## Arbeitsanweisungen
A – Nennen Sie sämtliche Personen, die im Text über den Logistikkoordinator namentlich erwähnt werden.
B – Welches Budget steht laut dem Text über den Logistikkoordinator für den Planungszeitraum bis 2022 zur Verfügung?
C – Führen Sie den Text über den Logistikkoordinator im Anschluss an seinen letzten Satz fort.

Auf Wunsch der Wirtschaft und schon von Doris Bures „angeleiert“, hat Stöger als eine der ersten Amtshandlungen einen Koordinator für Logistik bestellt. Als primäres, selbst definiertes Ziel des Counselors gilt, die Wettbewerbsfähigkeit des österreichischen Güterverkehrs- und Logistiksektors zu steigern. Erreichen wollte er das zunächst mit einer Bestandsaufnahme, die zu einer Zusammenfassung von seit Jahrzehnten bekannten Fakten durch eine hochrangige Arbeitsgruppe führte. Zu einer Verbesserung hat das umfangreiche Konvolut bisher noch nicht geführt. Im Gegenteil, Österreich sackt im Logistics Performance Index kontinuierlich ab. Der Counselor sieht sich derweil selber als „Kümmerer“, bestreitet aber gar nicht, dass seine Dienststelle noch immer hauptsächlich im „Bahnministerium“ angesiedelt ist. Tatsächlich hat man in der kurzen Zeit seit der Amtseinführung des „Kümmerers“ auch noch keine Aktivitäten für den Gesamtverkehr bemerkt. Jedenfalls nicht, was die Wasserstraßenlogistik betrifft. Abgesehen vom „Aktionsprogramm Donau“, das auch hauptsächlich eine Fortschreibung der bisherigen Ideen ist. Große Sprünge sind im Planungszeitraum bis 2022 bei einem Budget von 12 Mio. Euro auch nicht zu erwarten. Damit kann man vielleicht noch ein paar neue Hochglanzprospekte finanzieren, um die „sträflich vernachlässigte europäische Angelegenheit“ (Anm.: Die Binnenschifffahrt/Fritz Lehr) zu beruhigen. Die aufgelisteten Zielvorgaben können so jedenfalls nicht finanziert werden.

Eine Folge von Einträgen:
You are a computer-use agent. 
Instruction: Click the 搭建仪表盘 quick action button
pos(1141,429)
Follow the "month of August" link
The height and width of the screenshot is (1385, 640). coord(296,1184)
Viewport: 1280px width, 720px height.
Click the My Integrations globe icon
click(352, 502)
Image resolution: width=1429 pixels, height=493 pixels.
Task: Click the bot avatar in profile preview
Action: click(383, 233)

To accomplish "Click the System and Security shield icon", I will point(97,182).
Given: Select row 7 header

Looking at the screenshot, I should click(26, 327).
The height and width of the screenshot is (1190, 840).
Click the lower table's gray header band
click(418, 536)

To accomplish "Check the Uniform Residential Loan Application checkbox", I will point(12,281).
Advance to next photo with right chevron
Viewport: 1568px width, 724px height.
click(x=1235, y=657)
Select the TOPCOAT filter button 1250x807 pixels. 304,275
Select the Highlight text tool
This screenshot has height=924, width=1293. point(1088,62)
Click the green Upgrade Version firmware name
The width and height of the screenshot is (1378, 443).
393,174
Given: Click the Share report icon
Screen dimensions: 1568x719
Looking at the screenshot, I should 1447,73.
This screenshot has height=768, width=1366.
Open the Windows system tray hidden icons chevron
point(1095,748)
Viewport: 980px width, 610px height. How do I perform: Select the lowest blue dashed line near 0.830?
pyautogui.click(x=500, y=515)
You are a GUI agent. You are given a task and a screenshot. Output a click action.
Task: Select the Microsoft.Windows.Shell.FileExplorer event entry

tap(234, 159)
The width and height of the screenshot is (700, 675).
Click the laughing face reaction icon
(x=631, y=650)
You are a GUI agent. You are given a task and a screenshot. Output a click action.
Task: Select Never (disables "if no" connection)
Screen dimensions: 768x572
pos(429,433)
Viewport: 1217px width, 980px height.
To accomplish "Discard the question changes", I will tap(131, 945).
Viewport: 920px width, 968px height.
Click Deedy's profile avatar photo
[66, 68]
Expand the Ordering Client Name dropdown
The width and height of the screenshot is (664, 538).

## Lösungen
A – Doris Bures, Stöger, Fritz Lehr

B – 12 Mio. Euro

C –
Jetzt übernimmt der zackige Ex-Verteidigungsminister Gerald Klug das Bundesministerium für Verkehr, Infrastruktur und Technologie. Wie man hört, freut er sich auf die neue Aufgabe. Kein Wunder, als Verteidigungsminister musste er hauptsächlich sich selber verteidigen, und es war nur noch eine Frage der Zeit, bis er den Abwehrkampf gegen sein Beamtenheer verliert. „Mit Gaudee und Bahöll“ dreht sich also auch hier das Ringelspiel weiter. Für Klug ist die Abkommandierung eine „zweite Chance“. Aufgefallen ist der Neo-Verkehrsminister bisher nur durch seine Erklärung, was eine „situationselastische“ Informationspolitik ist. Prompt wurde das Wort 2014 zum Unwort erklärt und hängt seither wie ein Orden an der Brust von Gerald Klug. Elastizität wird Klug jedenfalls im neuen Amt gut brauchen können, denn das Gummiband zwischen Verkehrswirtschaft und Umweltschutz ist bereits mehr als angespannt und das Beamtenheer im Verkehrsministerium steht dem im Verteidigungsministerium um nichts nach. Eine nicht unwesentliche Hilfe im neuen Megaressort bekommt Gerald Klug durch die Abwanderung der Informations- und Kommunikationstechnik (IKT)-Aufgaben an die Staatssekretärin im Bundeskanzleramt, Sonja Steßl. Aber vor dem Hintergrund, dass gerade diese Basistechnologie in Zukunft an Bedeutung für die Infrastruktur enorm zunehmen wird, muss sich Klug vielleicht bald fragen, ob es klug war, der Aufgabentrennung zuzustimmen. Zumal der mit IKT eng verbundene Forschungsbereich weiter im Infrastrukturministerium verbleibt.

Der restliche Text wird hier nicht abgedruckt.